According to a legend of the Tehuelche Indians, after the sun god had created the first man and woman, the deity immediately created a dog to keep them company. Emotionally, dogs seem akin to human beings. Some people believe that dogs are the only animals apart from humans that can feel guilt. Others dismiss that perception as an anthropomorphic illusion or even hypocrisy. People often regard dogs as icons of either the faithful companion or the sycophant. In much the same way that the dog joins the realms of culture and nature, the mythic dog serves as a mediator between life and death.
In ancient Egypt, dogs and cats were the most beloved of pets. According to Herodotus, when the family dog died every person in the household would shave his or her entire body, including the head, in mourning. Many Egyptian pictures have been preserved through the ages of people caressing dogs, as well as using them in the hunt. While cats were associated with the sun god Ra, dogs were associated with the underworld and with death. The appearance of the Dog Star, Sirius, was a sign to people that they should prepare for the rising of the Nile River. Plutarch, however, reported in his essay “Isis and Osiris” that when the blasphemous conqueror from Persia, Cambyses, had slain the sacred bull Apis, only dogs would eat the body, and so the dog lost its status as the most honored animal among Egyptians. Throughout the ancient world, owners were interred with their dogs. Tombs with canine effigies or canine corpses alongside human bodies have been found throughout Eurasia and in parts of Africa as well as in pre-Columbian America. Just as dogs led hunters tracking game through the wilderness, they were expected to guide people through the next world. In Egypt, dogs were associated with Anubis, god of the dead, who is most often depicted with a human body and the head of a jackal or dog.
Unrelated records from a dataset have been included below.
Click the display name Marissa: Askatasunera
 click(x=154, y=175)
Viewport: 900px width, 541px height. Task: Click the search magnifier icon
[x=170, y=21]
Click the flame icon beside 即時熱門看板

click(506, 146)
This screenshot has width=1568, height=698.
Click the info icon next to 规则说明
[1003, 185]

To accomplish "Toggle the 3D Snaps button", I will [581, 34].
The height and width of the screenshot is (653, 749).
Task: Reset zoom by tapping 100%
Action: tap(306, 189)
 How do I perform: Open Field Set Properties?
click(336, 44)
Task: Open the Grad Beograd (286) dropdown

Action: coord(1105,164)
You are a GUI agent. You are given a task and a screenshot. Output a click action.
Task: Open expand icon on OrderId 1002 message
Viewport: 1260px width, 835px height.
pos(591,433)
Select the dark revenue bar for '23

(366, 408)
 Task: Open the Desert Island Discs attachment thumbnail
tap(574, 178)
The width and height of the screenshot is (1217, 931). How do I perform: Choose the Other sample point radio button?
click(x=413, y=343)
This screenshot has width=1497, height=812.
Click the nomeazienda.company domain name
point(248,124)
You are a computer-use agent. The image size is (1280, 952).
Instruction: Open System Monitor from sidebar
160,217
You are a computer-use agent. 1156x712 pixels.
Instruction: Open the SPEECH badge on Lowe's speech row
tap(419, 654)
Lady Wilde has written of dogs in Ireland: “The peasants believe that the domestic animals know all about us, especially the dog and the cat. They listen to everything that is said; they watch the expression of the face and can even read the thoughts. The Irish say it is not safe to ask a question of a dog, for he may answer, and should he do so the questioner will surely die” (p. 146). The dog certainly shares the life of human society more intimately than any other animal. This, of itself, can make people feel uneasy. Human beings view dogs with a strange combination of affection and contempt, of domination and fear.
Though dogs are occasionally seen as solar animals, they are usually associated with the moon. Perhaps this is because they howl at the moon, as do their relatives, wolves, coyotes, and jackals. By extension, dogs are also associated with night and with death. In Greek mythology, they are companions of the lunar goddesses Artemis and Hecate. The association of dogs with the star Sirius reaches all the way from Mexico to China.
Their sense of smell gave dogs an ability to guide people in the hunt. A dog would know the location of game that was not even remotely visible. After the hunt, a dog guided people through the woods back to their settlement. We should remember that this was long before the use of the compass or of even remotely accurate maps. This ability must have impressed people as miraculous. It is small wonder that a vast range of cultures on every continent has regarded dogs as guides to the world after death.
Many cultures view the howling of dogs as an omen of death. According to Jewish tradition, dogs can see the angel of death. In Virgil's Aeneid, dogs howl at the approach of the goddess Hecate. Several traditions also make dogs the guardians of the underworld. The best known of such sentries is Cerberus, who keeps watch at the entrance to Hades in Greco-Roman mythology. According to Hesiod, this dog had fifty heads, though later writers reduced the number to three. In Norse mythology, the abode of the dead is watched over by the dog Garm. When the final battle at the end of the world comes, Garm will swallow the moon. This monstrous dog will finally do battle with the god Tyr, and both will be slain. In Hinduism and Buddhism, two dogs accompany Yama, the lord of the dead. They each have four eyes and serve their master by searching out those who are about to die. In Aztec mythology, the departed soul descended to the underworld and came to a river guarded by a yellow dog. In European folklore, demonic dogs accompanied the Wild Huntsman across the sky in his search for lost souls. To even hear the hounds meant that you would die soon. A black dog was a frequent omen of doom. In the lore of western England, the devil's Dandy Dogs passed over the moors during storms. They breathed fire and tore hapless strangers to pieces. The name of Cúchulainn, the popular hero of Celtic myth, literally means “hound of Ulster.” When he killed the ferocious hound of a smith, Cúchulainn had to take on the role of the creature he had killed. When roused to battle, his appearance changed. His eyes bulged or contracted. His jaw opened from ear to ear, like that of a dog, while a light like the moon rose in his head. When three witches in the form of crows tricked him into eating the flesh of a dog as well as violating other taboos, Cúchulainn was killed.